Sample 6: Sentence Correction using T5-KES.

#Sample 6 Using t5_kes_corrector
import Caribe as cb


sentence = "Wat you doin for d the christmas"
correction = cb.t5_kes_corrector(sentence)


print(correction) # Output: What are you doing for christmas?

Sample 7: Sentence Correction using Decoder and T5-KES.

#Sample 7 Using t5_kes_corrector and decoder
import Caribe as cb


sentence = "Ah want ah phone for d christmas"
decoded= cb.trinidad_decode(sentence)
correction = cb.t5_kes_corrector(decoded)


print(correction) # Output: I want a phone for christmas.

  • Additional Information

    • trinidad_decode() : Decodes the sentence as a whole string.
    • trinidad_decode_split(): Decodes the sentence word by word.
    • phrase_decode(): Decodes the sentence against known creole phrases.
    • caribe_corrector(): Corrects grammatical errors in a sentence using gingerit.
    • t5_kes_corrector(): Corrects grammatical errors in a sentence using a trained NLP model.
    • trinidad_encode(): Encodes a sentence to Trinidadian English Creole.
    • caribe_pos(): Generates parts of speech tagging on creole words.
    • pos_report(): Generates parts of speech tagging on english words.
    • remove_signs(): Takes any sentence and remove punctuation marks.
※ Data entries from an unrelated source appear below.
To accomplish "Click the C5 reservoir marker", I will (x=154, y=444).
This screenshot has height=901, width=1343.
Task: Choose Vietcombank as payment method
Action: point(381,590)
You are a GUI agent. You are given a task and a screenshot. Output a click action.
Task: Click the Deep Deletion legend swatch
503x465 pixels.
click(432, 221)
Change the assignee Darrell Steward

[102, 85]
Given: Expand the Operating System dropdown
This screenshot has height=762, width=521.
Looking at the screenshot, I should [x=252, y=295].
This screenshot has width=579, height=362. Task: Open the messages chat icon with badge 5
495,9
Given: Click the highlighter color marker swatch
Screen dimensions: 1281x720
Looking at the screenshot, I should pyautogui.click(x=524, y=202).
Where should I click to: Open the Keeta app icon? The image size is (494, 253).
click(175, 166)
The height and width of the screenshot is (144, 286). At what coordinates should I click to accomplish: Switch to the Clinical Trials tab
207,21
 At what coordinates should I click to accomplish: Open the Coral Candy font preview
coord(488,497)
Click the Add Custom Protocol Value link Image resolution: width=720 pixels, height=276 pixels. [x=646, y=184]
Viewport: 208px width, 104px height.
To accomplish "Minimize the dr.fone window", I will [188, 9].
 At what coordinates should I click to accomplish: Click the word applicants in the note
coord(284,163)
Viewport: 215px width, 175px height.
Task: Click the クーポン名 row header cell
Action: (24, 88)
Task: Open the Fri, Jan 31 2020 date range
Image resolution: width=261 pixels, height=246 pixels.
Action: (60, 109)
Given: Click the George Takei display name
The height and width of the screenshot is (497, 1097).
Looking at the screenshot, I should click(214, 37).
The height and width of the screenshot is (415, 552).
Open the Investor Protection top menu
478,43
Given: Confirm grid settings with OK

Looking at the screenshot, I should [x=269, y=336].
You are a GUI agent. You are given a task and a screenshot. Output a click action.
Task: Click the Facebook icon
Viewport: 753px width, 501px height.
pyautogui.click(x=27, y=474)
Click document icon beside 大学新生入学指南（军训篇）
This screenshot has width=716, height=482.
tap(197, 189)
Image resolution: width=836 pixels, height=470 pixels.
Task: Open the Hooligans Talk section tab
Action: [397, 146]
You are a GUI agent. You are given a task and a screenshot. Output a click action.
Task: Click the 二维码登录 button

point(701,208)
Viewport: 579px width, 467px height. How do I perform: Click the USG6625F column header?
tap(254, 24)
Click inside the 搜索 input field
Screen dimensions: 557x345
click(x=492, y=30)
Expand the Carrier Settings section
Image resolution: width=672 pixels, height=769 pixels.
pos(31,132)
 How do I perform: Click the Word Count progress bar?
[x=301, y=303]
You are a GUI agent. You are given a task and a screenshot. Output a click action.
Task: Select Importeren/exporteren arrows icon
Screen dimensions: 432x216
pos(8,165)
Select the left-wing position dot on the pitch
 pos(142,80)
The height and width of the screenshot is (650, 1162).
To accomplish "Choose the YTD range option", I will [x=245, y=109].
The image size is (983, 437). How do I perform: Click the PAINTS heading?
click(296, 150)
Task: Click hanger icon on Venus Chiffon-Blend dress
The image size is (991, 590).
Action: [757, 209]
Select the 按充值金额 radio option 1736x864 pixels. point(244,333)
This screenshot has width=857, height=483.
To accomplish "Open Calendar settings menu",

  • File Encodings on NLP datasets

Caribe introduces file encoding (Beta) in version 0.1.0. This allows a dataset of any supported filetype to be translated into Trinidad English Creole. The file encoding feature only supports txt, json or csv files only.

  • Usage of File Encodings:

import Caribe as cb

convert = cb.file_encode("test.txt", "text")
# Generates a translated text file
convert = cb.file_encode("test.json", "json")
# Generates a translated json file
convert = cb.file_encode("test.csv", "csv")
# Generates a translated csv file

  • First Parser for the Trinidad English Creole Language

This model utilises T5-base pre-trained model. It was fine tuned using a combination of a custom dataset and creolised JFLEG dataset. JFLEG dataset was translated using the file encoding feature of the library.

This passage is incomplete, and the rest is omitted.